As Brendan and Vailea struggle to secure their home and stockpile food and water, the city descends into chaos. It is there they meet up with refugees, whose storylines converge on Portland. These characters include Kelly and Orion, a pair of pilots whose Super Hornet gave out over the Pacific Ocean, and Annalore and Ireana, campers forced to cross the Coastal mountain range with their children. Both sets of refugees witnessed first-hand the invasion on the Oregon Coast — an armada of Chinese and Russian ships that have slammed into the shore near Tillamook.

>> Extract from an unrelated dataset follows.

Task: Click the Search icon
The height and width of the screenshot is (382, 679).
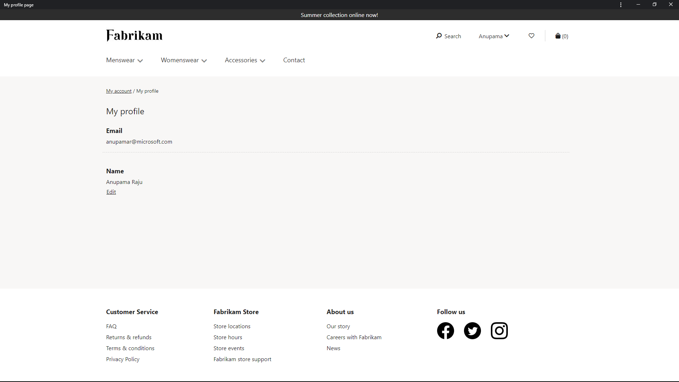Action: point(439,36)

At the same time, Xandra has flown across the country with a civilian pilot, Lorenzo, and his daughter Carmen. Each of the several groups has faced enormous challenges with the collapse of modern technology, fleeing and fighting as necessary, to finally converge at the home of Brendan and Vailea. There they concoct a plan not just to survive the cyber war, but to hit back against the enemy.

Kelly and Orion had spotted a Russian submarine in the Willamette River, which leads Xandra to reformulate some of the code the North Koreans used to dismantle the US Navy. Brendan, Xandra, Kelly, and Carmen jump out of Lorenzo's plane and into the river, adjacent to the submarine.

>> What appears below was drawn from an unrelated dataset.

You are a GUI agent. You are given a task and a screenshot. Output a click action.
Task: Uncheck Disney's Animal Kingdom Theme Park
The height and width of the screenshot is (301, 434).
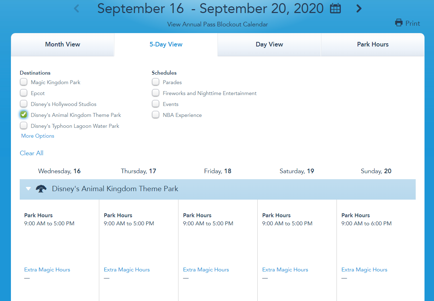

When Xandra is shot, she gives Brendan a thumb drive with the code, and with Kelly's help they sneak onto the submarine and upload the malware to the Russian intrafleet computer. The code does more damage than they could have hoped for. Not only does it disable the Russian submarine, but it also spreads across the armada.

In North Korea and in China, the hacking units are celebrating their victory when the lights in their cities go suddenly dark. and blackouts cascade across the region.

==Reception==
The book was well received by most critics, including Kirkus Reviews which called it "a tightly plotted tale", and the Bend Bulletin which declared "The threats and situations … could almost be ripped from recent news headlines."

Positive reviews also came from Suspense Magazine, and Mystery Suspense Reviews.

==Background==
In 2019, Lakewater Press announced it was going out of business and would not be publishing the sequel, All Threats Within.